Yvette Renoux-Herbert : « Kazantzaki avait ce désir de transmettre un idéal aux jeunes »

par Cassandre Toscani

Yvette Renoux-Herbert (à dr.) en compagnie de Nikos et Eleni Kazantzaki à Antibes
Antibes, villa Menolita, 1945. Yvette Renoux-Herbert (à dr.) en compagnie de Nikos et Eleni Kazantzaki.

Yvette Renoux-Herbert est présidente de la section française de la Société internationale des Amis de Nikos Kazantzaki. Elle a connu l'écrivain grec, lorsqu'il travaillait à l'Unesco, grâce à son père, orientaliste et interprète à la SDN, puis à l'ONU. Etant devenue une amie intime du couple Kazantzaki, Mme Renoux-Herbert évoque pour les lecteurs d'iNFO-GRECE leur vie à Paris et à Antibes.

i-GR – Vous avez donc travaillé avec Nikos Kazantzaki. C’est un privilège. Racontez-nous…
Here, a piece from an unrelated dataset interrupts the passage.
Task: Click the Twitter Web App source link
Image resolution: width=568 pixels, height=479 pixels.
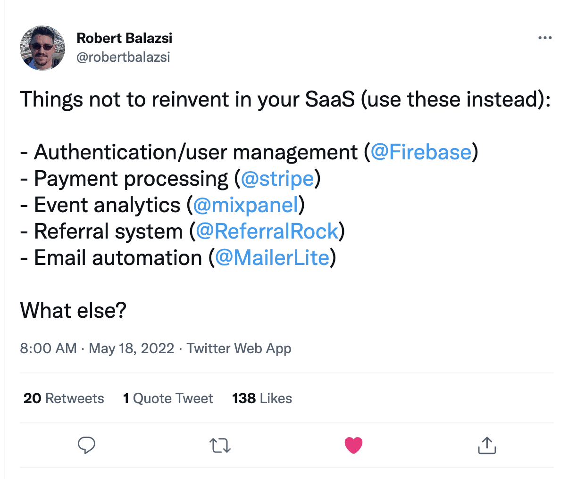Action: (239, 348)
Yvette Renoux-Herbert – C’était en février 1947, j’avais 22 ans. J’étais rentrée des Etats-Unis et travaillais à Paris à l’Unesco, dont les bureaux étaient installés à l’hôtel Majestic. Kazantzaki venait d’y être nommé conseiller à la littérature. Mon père, orientaliste et interprète, était son ami. Il souhaitait que je l’assiste. L’idée me plaisait. Je l’ai donc rencontré pour la première fois chez la veuve du journaliste et helléniste René Puaux, dans un vaste appartement haussmannien, place de la Madeleine. Madame Puaux sous-louait son salon au couple Kazantzaki car elle avait des difficultés à se maintenir après la mort de son mari. Ses enfants vivaient avec elle. Il y a trois ou quatre ans, j’ai repris contact avec la fille, Mademoiselle Puaux, qui a aujourd’hui presque 90 ans. Elle a déménagé dans un appartement à peu près identique, rue de Castiglione, dans le même quartier. Elle a reconstitué le salon. Il est bien tel que je l’avais connu. J’ai revu, avec émotion, le fameux fauteuil où Kazantzaki s’asseyait toujours ; « le fauteuil du poète », comme on l’appelait. Personne d’autre que lui n’avait le droit de s’y asseoir.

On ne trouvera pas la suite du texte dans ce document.